O outro vício da cracolândia
Políticos e obras faraônicas fazem tão mal quanto o crack e impedem real revitalização.
Quem não leu ou assistiu nos últimos anos alguma matéria grande sobre a revitalização da Cracolândia? Pelo menos uma vez por semestre o governo lança projetos habitacionais, evacua hotelzinhos usados pelos dependentes, lacra estabelecimentos irregulares e promete dar vida à região. Sob flashes e câmeras de TVs, os políticos mostram maquetes de grandes teatros, mega museus, hiper centros culturais. Fazem um estardalhaço danado. O papo é tão bom eu soube de alguns candidatos que ganharam uns votinhos falando da transformação da área. Quanta balela.
Agora, com a divulgação da terrível situação do tradicional colégio Liceu Coração de Jesus – que desmorona junto com a região - o tema volta à baila. Ainda não vi nenhum dos sorridentes representantes públicos que tanto falaram da Cracolândia em suas trajetórias políticas, se manifestarem sobre o tema.
A verdade é que nada do que foi anunciado deu certo! Os fantásticos empreendimentos culturais construídos, são freqüentados por uma elite que passa pelo bairro dentro de carros blindados, os incentivos para implantação de escritórios e comércio na área foram pífios e o pior: a região continua cheia de pedras de crack e usuários dependentes definhando pelas calçadas.
Não há revitalização sem gente ocupando espaços, andando pelas ruas, dando vida aos locais. Não acredito que a construção de um elefante branco qualquer vá gerar esse tipo de situação. Além disso, acho que a vocação de São Paulo é revitalizar através da agitação cultural, que cresce tanto na cidade. E essa agitação é feita pela vanguarda da cultura, novos artistas e produtores de cabeça aberta para o novo . Eles deveria ser os primeiros a serem envolvidos no processo.
Enquanto milhões de reais são torrados na Cracolândia sem qualquer resultado prático, outras regiões da cidade se reinventam com as próprias pernas sem um tostão do dinheiro público. O melhor exemplo está no Baixo Augusta, onde centenas de novos empreendedores e seus negócios voltados para a vanguarda cultural, deram vida à região, geraram empregos, atraíram gente e estão mudando a cara de uma área que era totalmente desvalorizada.
Quando se difunde a vontade de transformação, de baixo pra cima, sem grandes soluções mágicas, mas com muita capilaridade e parceria com a população local, os resultados aparecem.
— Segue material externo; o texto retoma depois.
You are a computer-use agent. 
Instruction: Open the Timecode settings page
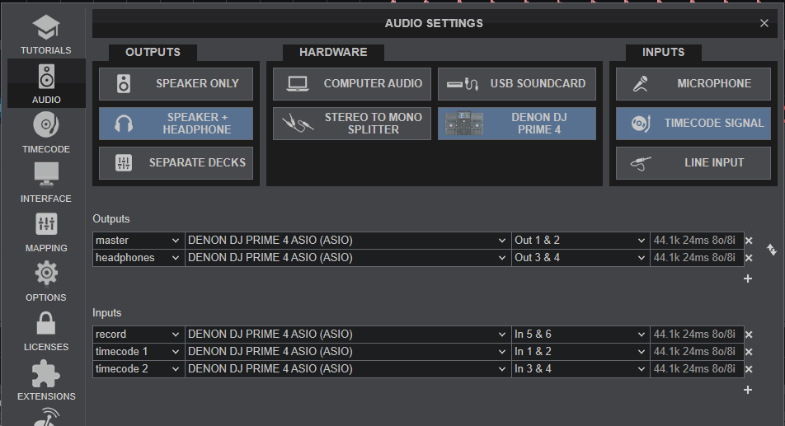[45, 133]
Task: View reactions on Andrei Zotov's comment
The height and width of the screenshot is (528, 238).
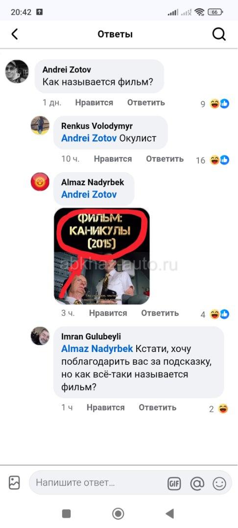Action: click(215, 104)
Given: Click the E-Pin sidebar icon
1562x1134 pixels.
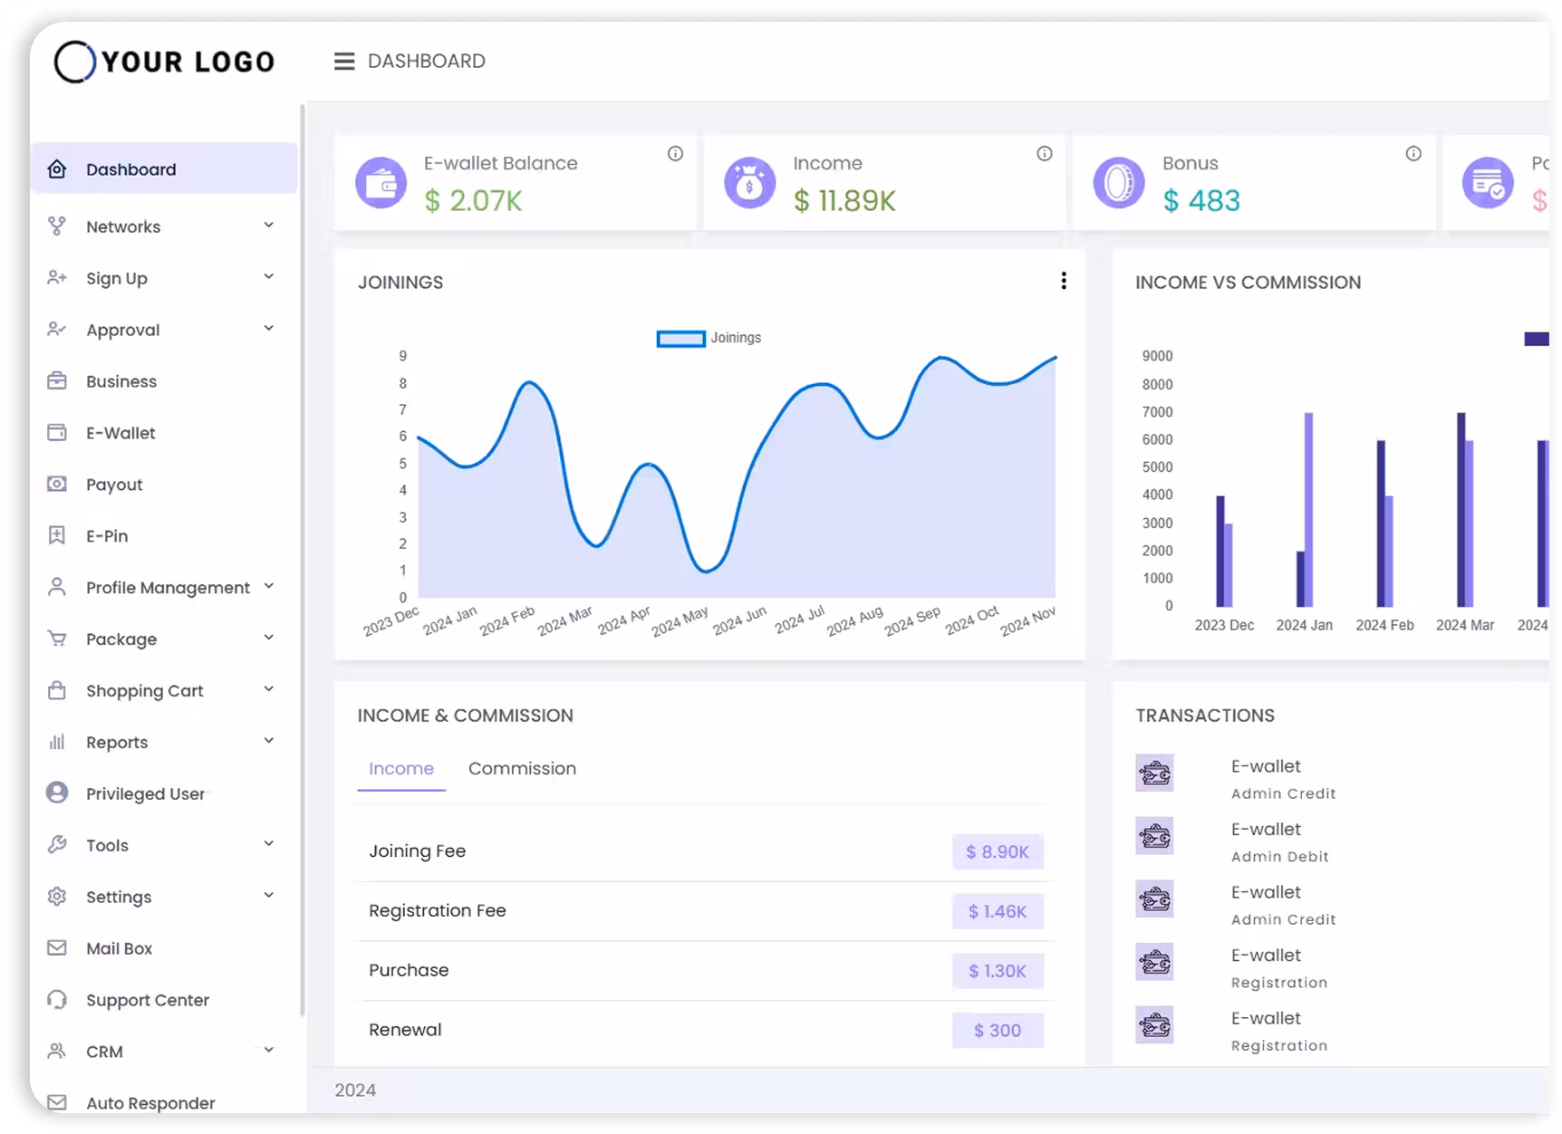Looking at the screenshot, I should tap(57, 536).
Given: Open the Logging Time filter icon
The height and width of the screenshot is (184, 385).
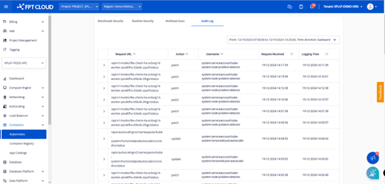Looking at the screenshot, I should coord(327,54).
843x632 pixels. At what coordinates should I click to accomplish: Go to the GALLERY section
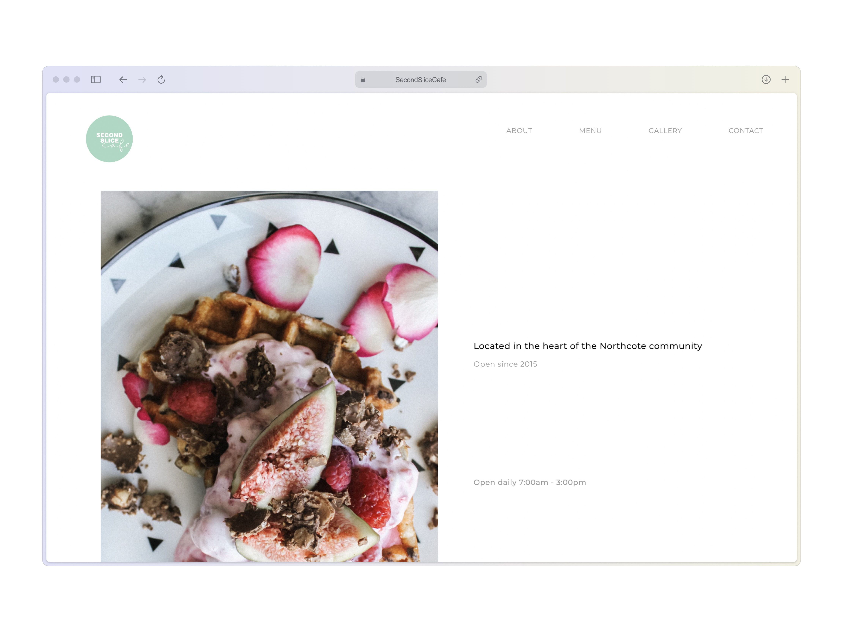tap(665, 131)

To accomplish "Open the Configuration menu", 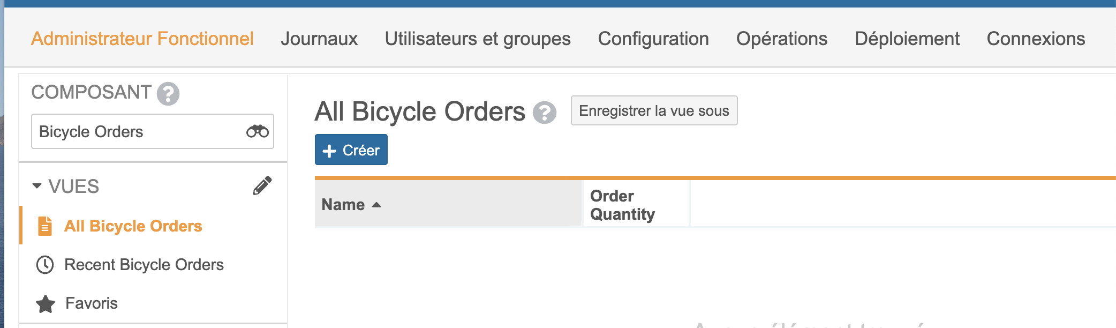I will 653,39.
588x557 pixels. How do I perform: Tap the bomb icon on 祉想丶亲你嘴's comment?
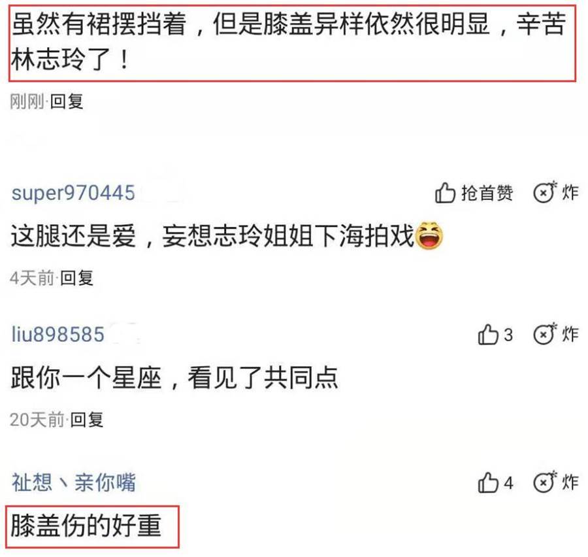545,482
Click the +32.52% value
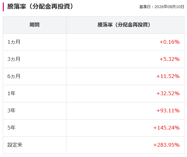The width and height of the screenshot is (187, 157). pos(168,93)
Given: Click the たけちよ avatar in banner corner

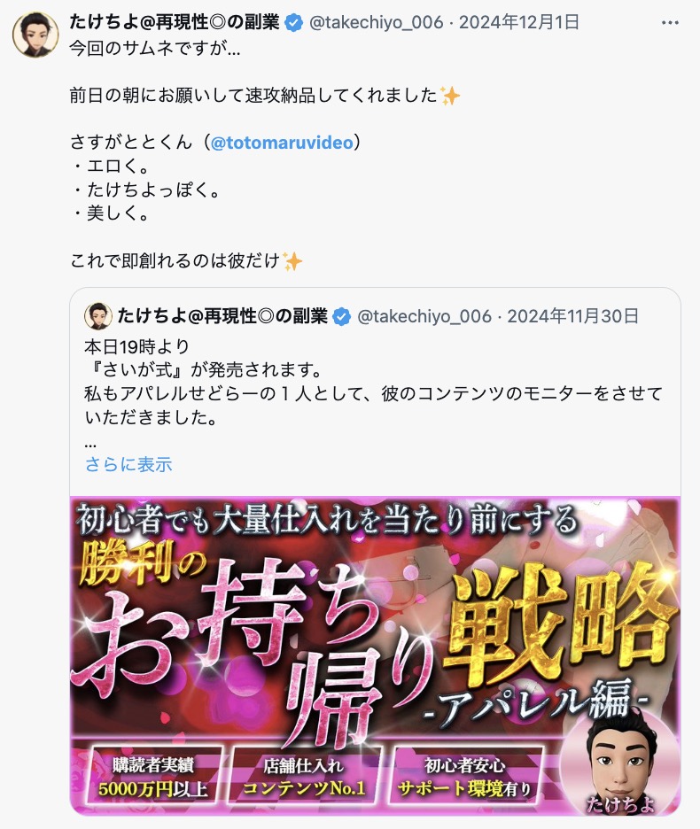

A Cracolândia poderia ser um modelo desse tipo de ação. Rapidamente se transformaria numa espécie de centro de arte contemporânea da cidade, com ateliês, galerias, bares etc. Tudo integrado com o Parque da Luz e aquelas maravilhosos espaços públicos, que hoje só servem para milionários fazerem casamentos luxuosos.
De duas uma: ou os governos ignoram completamente o que está acontecendo em locais como o Baixo Augusta e Barra Funda, ou não conseguem fazer nada que não seja grande, mega, hiper, que custe muito caro e apareça bastante, mesmo que não sirva pra nada. Existe outro vício que acaba com a Cracolândia, e ele vai além do crack. É o vício de políticos por obras faraônicas e nomes em placas de inauguração.